** Start of The data **

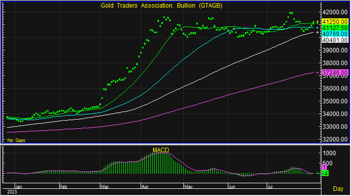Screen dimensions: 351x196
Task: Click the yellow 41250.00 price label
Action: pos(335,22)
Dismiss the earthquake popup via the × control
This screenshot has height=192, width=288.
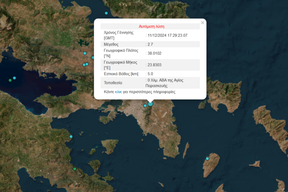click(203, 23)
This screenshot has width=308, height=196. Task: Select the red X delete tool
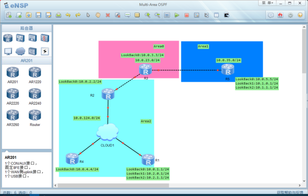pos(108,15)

** End of The data **
** Start of The data **

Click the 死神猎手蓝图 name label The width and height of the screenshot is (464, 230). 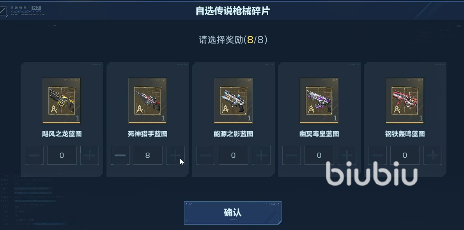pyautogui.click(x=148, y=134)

** End of The data **

**Problem**
Please repeat the entries starting with the line containing "This screenshot has width=308, height=196." and going on through the line containing "pos(108,15)", leaving out the pictures.

**Solution to this problem**
This screenshot has width=308, height=196. Task: Select the red X delete tool
pos(108,15)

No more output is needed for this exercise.